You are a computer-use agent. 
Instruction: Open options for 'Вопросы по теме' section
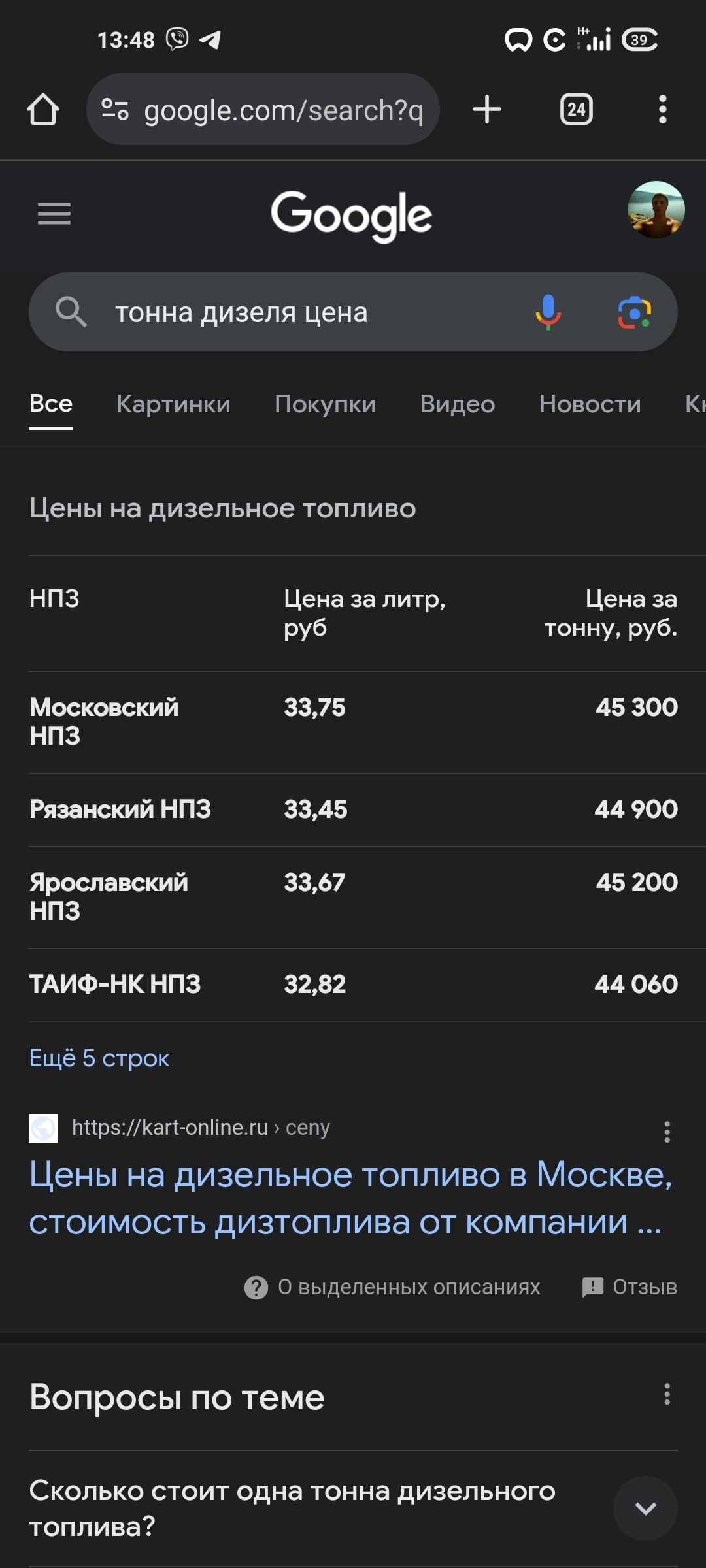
══════════════════════════════
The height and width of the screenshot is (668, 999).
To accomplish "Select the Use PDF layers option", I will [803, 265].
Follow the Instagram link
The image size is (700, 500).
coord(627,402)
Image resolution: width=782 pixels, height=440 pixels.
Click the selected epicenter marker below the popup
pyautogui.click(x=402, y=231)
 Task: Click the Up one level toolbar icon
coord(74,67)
══════════════════════════════
● **Your objective**
Every line above with the word "height" belongs in the answer, copied as written.

● **Exercise response**
The height and width of the screenshot is (668, 999).
Image resolution: width=782 pixels, height=440 pixels.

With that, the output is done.